Perhaps the most significant study we have done to date, and the one which gives promise of having the greatest impact upon policy makers, is one which we completed for the Army last fall, entitled “Historical Trends Related to Weapon Lethality.” The purpose of the study was to provide useful insights to men who are trying to develop new doctrines, and new organizations, for the most efficient possible employment of the terribly destructive new weapons which are available to the Army today. In the process we surveyed the history of weapons development from the Fourth Century B. C. to the end of the Korean War.
This comprehensive survey provided us with a formidable mass of data on weapon experience in the history of war. We grouped related facts according to novel schemes of classification and analysis, and then tried to ascertain what these groupings meant. From this we derived a number of most interesting conclusions. Let me mention a few:
We learned that the mere invention of a new weapon has almost never affected the course of world events, or altered the balance of power. The real impact of weapons on events comes from the assimilation of weapons into an effective military system. (By assimilation of a weapon we mean its integration into the nation’s milita organization and doctrine in such a way that it is employed effectively and confidently, and that its employment usually results in a relative decrease in the user’s casualties, while permitting the user to inflict higher casualties on military forces that have not assimilated it.) One interesting pattern which emerged from our analysis of assimilation, incidentally, is the fact that it has almost always, through history, taken at least one full generation, or about 20 years, for a weapon to become assimilated after its first adoption. This time lag of about 20 years seems still to be with us today, despite the accelerating trends of technological weapon development. Nuclear weapons, first employed in 1945, have not yet been effectively assimilated into a tactical system by our army or—to the best of our knowledge—any other army—though of course the weapons are available, and can be used.

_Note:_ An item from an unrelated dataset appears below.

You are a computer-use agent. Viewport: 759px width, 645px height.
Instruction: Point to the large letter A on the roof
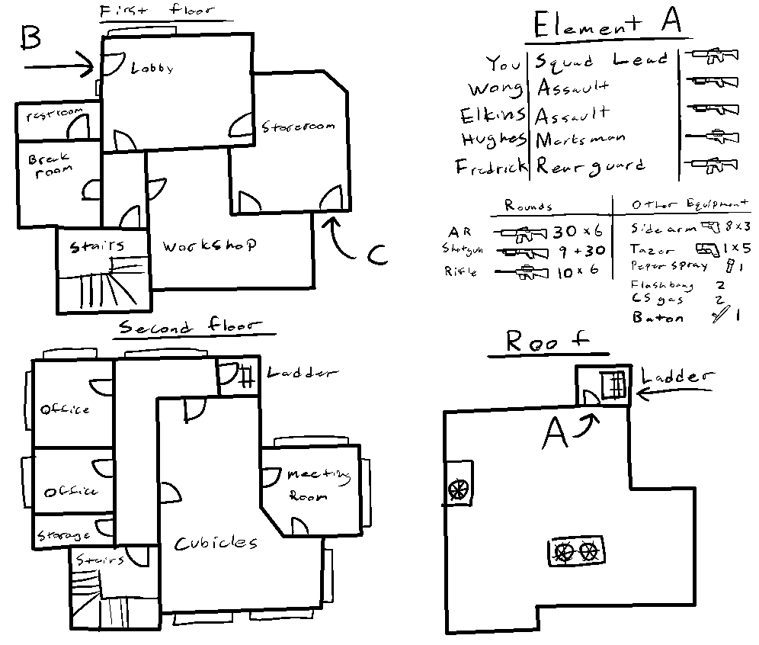(557, 435)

Of the many significant conclusions that emerged from this study, however, one seemed to us to be especially important: New and effective tactical systems in history seem to have been more the result of new ideas than of new or improved weapons. New and imaginative concepts have often permitted inferior forces to overcome handicaps in numbers and/or equipment. We suspect that Vietnam is no exception to this.
Another thing which we did in this report was to develop a basis for calculating what we term “lethality indices” for all weapons in history, from hand-to-hand implements of antiquity to nuclear explosives. Using data derived from history, we have been able to calculate the relative theoretical efficiency of weapons, and have discovered that these lethality indices are consistent with actual combat experience in a number of wars which we analyzed in depth. This, in turn, permitted us to develop a quantitative relationship between lethality, mobility, and dispersion in combat.
As a military historian, what we did, and what we ended up with, in that study are particularly fascinating to me. I might add that we have also stimulated very gratifying interest in the Army. This very afternoon I presented a briefing of the study report to the Army staff, and discussed some new, and we think potentially important, tactical concepts which the results of the study seem to point out to us.
Before leaving the subject of this study, I wish to mention that one of the members of your Society—Mr. Marshall Andrews—was a very important contributor to that study.
HERO has also done quite a bit of work in a rather different field of historical research—in which we have concerned ourselves with the teaching of history in American schools—which also demonstrates how history can be used.
We became interested in the subject of the teaching of American history in our schools for two reasons. First, because we have reason to think that the teaching of history has not been as good or as effective as it can be and should be. Too often children think of history as one of the dullest of their subjects, instead of one which can provide endless, dramatic fascination. And, as historians, we saw in this situation the possibility that historians could make a direct contribution to one of the great social problems of our time: the alienation of important minority groups, particularly in our large urban areas, from the rest of American society.